WRITTEN TASK A: Translate this sentence from the partner updates below into Spanish: "Nominees should be exemplary teachers who show passion and commitment to the success of every student."
WRITTEN TASK B: For each statement, say yes or no according to the partner updates below, and quote the words that decide it. (i) The CREATE Teacher Residency grant came from the JB Fuqua Foundation. (ii) Clarkson University's Master of Arts in Teaching program received five-year accreditation. (iii) The webinar on teacher turnover takes place on June 27.
WRITTEN TASK C: Carry on the partner updates below from their last sentence, writing in the same style.
------ PASSAGE SHOWN ------
Partner Updates

Atlanta’s CREATE Teacher Residency has received a $50,000 grant from the JB Fuqua Foundation to support the development of teacher-leaders through engagement with "iGroup" and "Equity-Centered Critical Friendship" professional learning.

The Association for Advancing Quality in Educator Preparation has awarded full seven-year accreditation to Clarkson University’s Master of Arts in Teaching program. The accreditors noted that program graduates are prepared to work effectively as teachers and that they are able to adapt to different contexts and to grow professionally.


National Association for Alternative Certification is accepting nominations for its 2020 awards recognizing outstanding new educators who were prepared through non-traditional teacher preparation programs. Nominees should be exemplary teachers who show passion and commitment to the success of every student. Each recipient will receive $1,000, a complimentary registration to the annual conference with up to $500 to offset travel expenses, and a complimentary one-year membership in NAAC. More information here.


EdWeek and the New Teacher Center are offering a free webinar, “Combating Teacher Turnover With Professional Supports” on June 27 at 2pm EST. The webinar will consist of a conversation between Jose Dotres, chief human capital officer at Miami-Dade County Public Schools, and Arthur Mills, the chief operating officer with the New Teacher Center. Join in to hear how Miami-Dade structured its induction program to accelerate educator effectiveness, and increase retention and student learning.


A new paper in the journal Educational Researcher has determined that the U.S. Department of Education approved state ESSA plans even after states ignored or defied the department’s feedback on their plans. “This approach has ensured states are realizing the maximum flexibility available through the law, as all state plans were approved, regardless of whether states heeded federal feedback and complied with the law,” the report concludes. The authors also note that states will need to see improved student achievement as a result of standing up to the federal government.
------ STORED DATA ------
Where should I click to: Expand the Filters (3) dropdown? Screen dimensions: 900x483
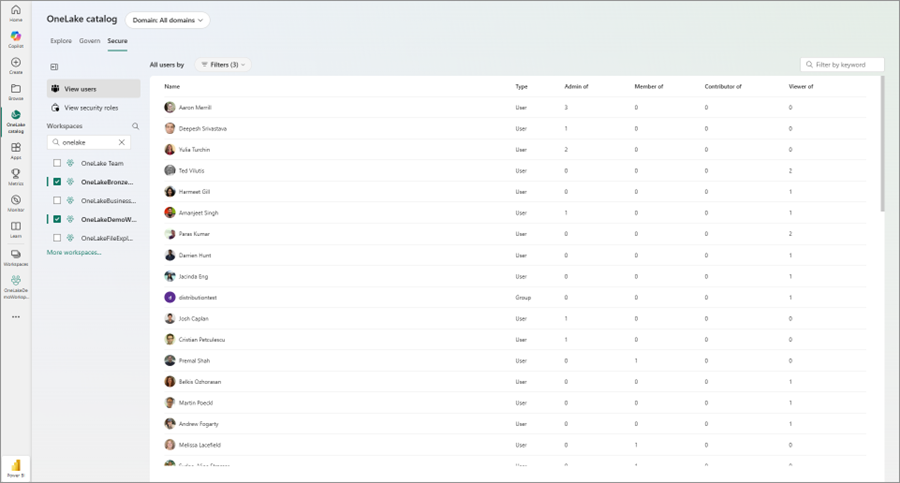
------
FINAL RESULT A: Los nominados deben ser docentes ejemplares que demuestren pasión y compromiso con el éxito de cada estudiante.

FINAL RESULT B:
(i) Yes: "has received a $50,000 grant from the JB Fuqua Foundation"
(ii) No: "awarded full seven-year accreditation"
(iii) Yes: "on June 27 at 2pm EST"

FINAL RESULT C:
Featured News

Teacher Qualifications Emerge as Major Predictor of Student Achievement

A recent report by the Learning Policy Institute has found that “substandard” teacher credentials such as emergency permits, waivers and intern credentials are “significantly and negatively” correlated with student achievement. Using state ELA and math scores, LPI looked for districts that are excelling with students of color. Researchers then looked deeper into those successful districts and found that teacher qualifications were the most significant school-related predictors of student achievement.

The report, “California’s Positive Outliers: Districts Beating the Odds,” notes that in 2017-18, the Teacher Credentialing Commission authorized more than 12,000 substandard permits and credentials, representing half of the entering workforce in that year. “These underprepared teachers were disproportionately assigned to schools serving the largest shares of students of color and students from low-income families throughout the state,” according to the report’s authors.

In addition, the researchers concluded that the average experience of a district’s teachers was positively associated with the student achievement of African American and Latino students. Researchers analyzed math and ELA performance in districts with significant populations of African American, Hispanic, and white students. Their analysis identified 215 districts where African American, Hispanic and white students are achieving at higher than predicted levels relative to their socioeconomic status. LPI determined the most important within-school factors associated with this achievement were teacher credentials and experience.

In August, LPI is expected to release case studies that will examine the local policies and practices that appear to be contributing to these districts’ success.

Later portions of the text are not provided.